Это было невыносимо… Я превратился в тот образ, который создали чужие, а плывущие над парком грустные, сладостные мелодии заманивали меня углубиться в эту роль. В смятении чувств я ушел с рынка и надумал отнести инструмент старому скрипичному мастеру, у которого в свое время купил его мой отец. Битый час бродил я по узким улочкам, прочесывая окрестные кварталы, но скрипичная мастерская как сквозь землю провалилась. По канаве гладко и бесшумно струился неглубокий поток, который перегораживал лежащий ничком человек: вокруг его туловища поток бурлил и разделялся надвое. Решив, что бедняга тонет, я выронил скрипку и кинулся на помощь, но оказалось, это всего лишь выброшенное за ненадобностью старое черное пальто. Пришлось возвращаться за скрипкой, но теперь и она как сквозь землю провалилась. Несколько часов я ходил кругами, не веря в случившееся, но на булыжной мостовой не нашлось ничего даже отдаленно похожего на черный футляр… зато вода в канаве теперь струилась без помех.
XXII
В июле произошло сильнейшее наводнение, каких давно не знала Австрия: Дунай вышел из берегов и затопил столицу, так что во многих районах лодки оказались полезнее автомобилей. Даже в отдалении от набережных горожане ходили по колено в воде. Вода врывалась в дома и передвигала мебель. И частные жилища, и гостиницы обзавелись видом на реку. По улицам у меня на глазах утиными стаями плыли бутылки яблочного сидра; а дикие утки, пользуясь тем, что луга превратились в озера, не теряли времени даром и осваивали стихию, как будто эти водоемы существовали там с Сотворения мира.
Пять дней подряд Эльза находила в себе смелость выйти навстречу этому великому потопу, а до этого зимой выходила навстречу снегу, но каждый раз быстро возвращалась домой, причем без понукания. Никто ее не торопил. По сути дела, она усматривала в этом наводнении долгожданный знак, ниспосланный ей для укрепления веры, и вскоре взяла привычку через слово повторять «Бог». На все была Его воля: на то, чем она была и чем стала, на то, что сталось с ней. Промокшая, дрожащая, она укутывалась в одеяла и ложилась на пол посреди комнаты в ожидании Его. Она смахивала на кокон, и я уже представлял, что в один прекрасный день увижу, как она машет крылышками. В конце концов Бог сделался предметом напряженности и противоречий. Третий лишний, он вторгался в нашу жизнь, как серьезный конкурент, соперник в любви, великодушный, заботливый, безупречный, всезнающий и вездесущий.
Я без обиняков говорил Эльзе, что там, в вышних сферах, никого нет, да и в нижних тоже. Сам я, по большому счету, в Бога не верил, как не верил и в призраков, пока однажды ночью до моего слуха не донесся какой-то шорох. Эльза отвечала, что в области запредельного есть некий свет, позволяющий различать добро и зло, истину и ложь. Она верила, что мы, смертные, завершив жизненный путь, обретем способность видеть этот свет: он озарит весь пройденный нами земной путь. Нам сразу откроется истина – и общая суть, и каждая мельчайшая частица, подобно тому как Бог видит необъятный луг и знает каждую травинку. Эльза меня изводила, твердя, что на наш дом снизошел этот божественный свет – неужели я сам этого не вижу?

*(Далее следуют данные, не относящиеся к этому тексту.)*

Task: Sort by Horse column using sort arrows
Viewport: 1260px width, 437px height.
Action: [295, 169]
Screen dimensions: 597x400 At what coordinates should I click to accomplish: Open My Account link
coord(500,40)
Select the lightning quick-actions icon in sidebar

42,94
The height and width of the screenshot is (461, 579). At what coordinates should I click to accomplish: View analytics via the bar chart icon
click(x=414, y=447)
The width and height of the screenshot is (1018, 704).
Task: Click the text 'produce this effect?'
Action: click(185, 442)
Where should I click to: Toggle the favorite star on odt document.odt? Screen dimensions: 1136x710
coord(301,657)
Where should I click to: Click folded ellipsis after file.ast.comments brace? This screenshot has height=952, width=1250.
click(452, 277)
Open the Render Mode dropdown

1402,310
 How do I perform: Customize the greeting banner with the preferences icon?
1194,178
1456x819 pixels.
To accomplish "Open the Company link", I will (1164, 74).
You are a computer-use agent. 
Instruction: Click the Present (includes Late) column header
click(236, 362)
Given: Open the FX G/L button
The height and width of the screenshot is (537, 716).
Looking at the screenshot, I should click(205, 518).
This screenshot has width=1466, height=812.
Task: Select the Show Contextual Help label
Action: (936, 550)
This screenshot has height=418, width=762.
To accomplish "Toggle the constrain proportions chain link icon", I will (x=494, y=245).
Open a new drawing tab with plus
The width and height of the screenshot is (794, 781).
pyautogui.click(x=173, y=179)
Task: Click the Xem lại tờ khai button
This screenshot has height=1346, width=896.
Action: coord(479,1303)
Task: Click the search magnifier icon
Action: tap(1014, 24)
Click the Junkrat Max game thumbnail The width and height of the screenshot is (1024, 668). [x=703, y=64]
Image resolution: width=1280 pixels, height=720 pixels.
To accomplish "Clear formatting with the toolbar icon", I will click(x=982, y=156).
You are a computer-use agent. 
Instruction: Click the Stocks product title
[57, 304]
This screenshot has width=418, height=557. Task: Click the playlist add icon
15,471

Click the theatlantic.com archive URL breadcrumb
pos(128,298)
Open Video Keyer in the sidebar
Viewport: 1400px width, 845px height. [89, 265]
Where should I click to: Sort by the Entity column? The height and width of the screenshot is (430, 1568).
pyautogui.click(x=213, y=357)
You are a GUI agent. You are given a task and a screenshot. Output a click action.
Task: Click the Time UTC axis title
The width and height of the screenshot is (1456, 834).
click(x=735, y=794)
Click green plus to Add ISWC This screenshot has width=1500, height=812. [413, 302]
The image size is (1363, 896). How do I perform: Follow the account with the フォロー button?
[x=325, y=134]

Я озирался в поисках этого «света Божьего», о котором она распространялась. Действительно, света стало больше – рассеянного, необычно мягкого, но объяснение тому было сугубо рациональным: безжалостные метели повредили кровлю и теперь в каждую щель сверху проникал этот свет. К тому же во всем доме растрескались потолки, и на стенах поблескивали дождевые потеки с призрачным отливом, создавая сияние, какое редко возникает в четырех стенах.